The transformation of the raw index provides a good compromise on the space usage, query performance and update cost. The transformation method acts upon multiple raw indexes according to a method that best fits a given XML document at any given time.
The raw index consists of one or more of the following data structures, in blocks, depending on node set size, frequency of queries and updates:
-
- Full topological encoding list: It consists of a list of triplets (start, end, depth) in their original form, where each triplet encodes the topological information of a node. The list is stored without using any compression format. This data structure appears where updates occur within the XML document being indexed. It also appears at the end of the raw index where the newly created triplets do not create a full sized block.
- Node identifier list: It is another form of full topological encoding list, with the three values within the triplets (start, end, depth) derived indirectly from the tiers (e.g., tier 0, tier 1 and tier 2), using persistent node identifiers. It is used when space is the major concern, or the performance overhead of deriving the values is significantly better than loading the triplets.
- Bit array flags: It is another form of node identifier list, where the total number of node identifier is within constant differences of the total number of nodes within the XML document.

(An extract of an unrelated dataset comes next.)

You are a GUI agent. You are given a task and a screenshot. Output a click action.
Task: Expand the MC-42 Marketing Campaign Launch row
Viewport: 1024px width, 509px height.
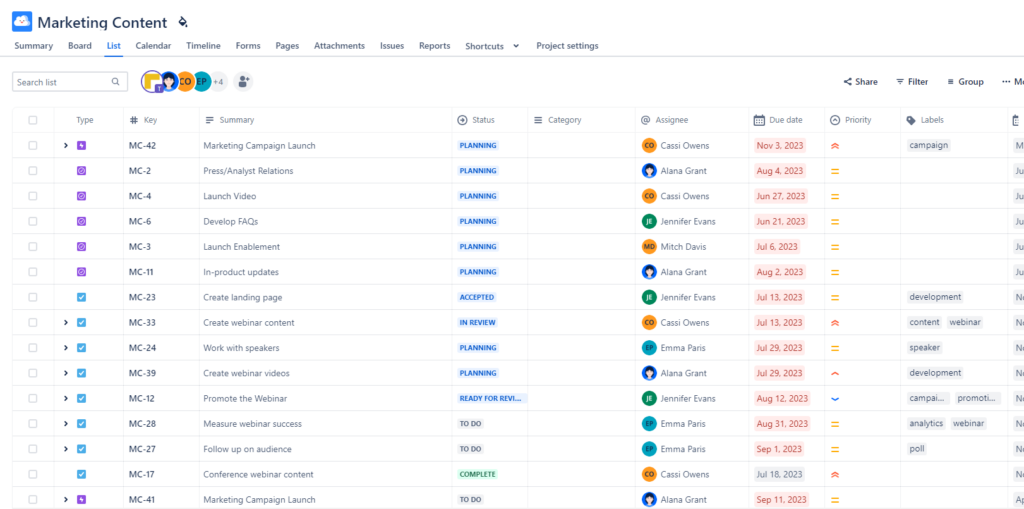66,146
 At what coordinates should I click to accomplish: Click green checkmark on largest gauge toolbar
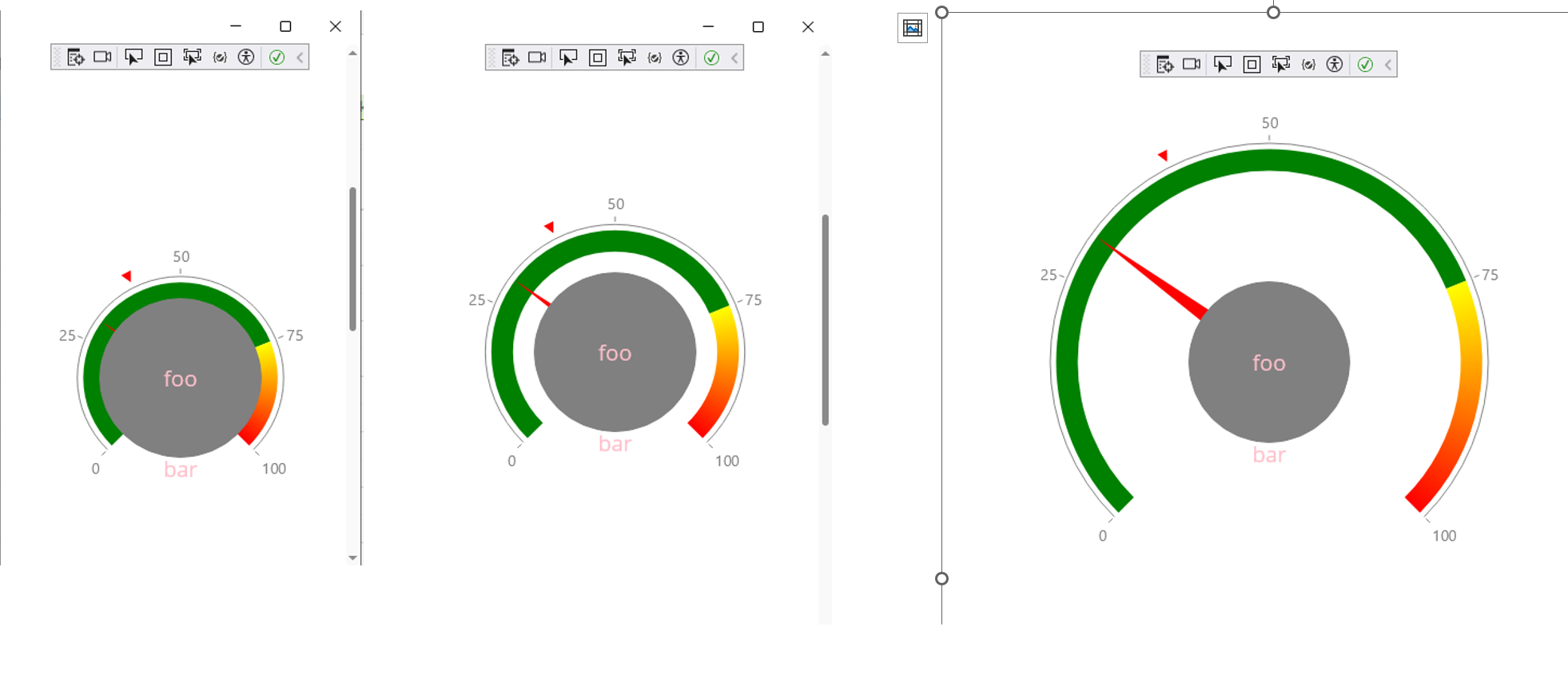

- Partial topological encoding list: Data structures having no explicit node identifier, the start value within the triplet can also serve as an (non-persistent) identifier. Here we store only the start values, instead of the triplets.
- Differential, full topological encoding list: This data structure is the result of sending a complete block of a full topological encoding list into the second pipeline to create a summary. The summary consists of three histograms, each histogram represents the relationship between differential values between the starts, ends and depths of sequential triplets. The summary specifies the encoding method for encoding the triplets with values of fixed size to variable size. The list of the resultant encoded triplets are stored next to the summary.
- Differential node identifier list: It stores a histogram of the differential value of node identifiers in the similar way as in the differential, full topological encoding list.
- Differential partial topological encoding list: It stores the partial topological encoding list in the similar way as in the differential, full topological encoding list.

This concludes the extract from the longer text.